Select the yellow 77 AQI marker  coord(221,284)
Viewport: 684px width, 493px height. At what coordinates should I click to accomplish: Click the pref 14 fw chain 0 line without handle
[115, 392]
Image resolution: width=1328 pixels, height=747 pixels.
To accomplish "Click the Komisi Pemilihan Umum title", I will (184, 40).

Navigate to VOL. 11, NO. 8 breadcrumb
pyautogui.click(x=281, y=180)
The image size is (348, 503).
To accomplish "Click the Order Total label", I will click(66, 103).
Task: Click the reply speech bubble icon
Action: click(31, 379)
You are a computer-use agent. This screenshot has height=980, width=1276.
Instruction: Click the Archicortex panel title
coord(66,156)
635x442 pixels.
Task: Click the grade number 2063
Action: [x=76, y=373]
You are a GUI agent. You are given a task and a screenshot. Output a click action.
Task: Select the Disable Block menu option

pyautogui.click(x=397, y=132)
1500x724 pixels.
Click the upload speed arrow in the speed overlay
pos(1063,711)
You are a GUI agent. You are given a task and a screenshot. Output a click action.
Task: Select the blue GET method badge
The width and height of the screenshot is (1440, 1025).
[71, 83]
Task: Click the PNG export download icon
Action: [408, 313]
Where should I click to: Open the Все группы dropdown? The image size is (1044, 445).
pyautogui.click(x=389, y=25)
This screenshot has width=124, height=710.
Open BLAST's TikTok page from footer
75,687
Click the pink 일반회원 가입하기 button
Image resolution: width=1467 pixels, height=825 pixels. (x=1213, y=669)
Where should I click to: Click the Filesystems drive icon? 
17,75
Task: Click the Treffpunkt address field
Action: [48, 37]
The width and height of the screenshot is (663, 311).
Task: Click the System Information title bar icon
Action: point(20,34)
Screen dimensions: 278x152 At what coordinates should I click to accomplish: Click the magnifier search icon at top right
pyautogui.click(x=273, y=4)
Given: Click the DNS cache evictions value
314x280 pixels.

********

▶ [Task to carry out] Copy the entries from the line with "Where should I click to: Click" through the end of the entries, replacing "magnifier" with "magnifying glass" and leaving everything else the same.

▶ [In response]
Where should I click to: Click the Filesystems drive icon? 
17,75
Task: Click the Treffpunkt address field
Action: [48, 37]
The width and height of the screenshot is (663, 311).
Task: Click the System Information title bar icon
Action: point(20,34)
Screen dimensions: 278x152 At what coordinates should I click to accomplish: Click the magnifying glass search icon at top right
pyautogui.click(x=273, y=4)
Given: Click the DNS cache evictions value
314x280 pixels.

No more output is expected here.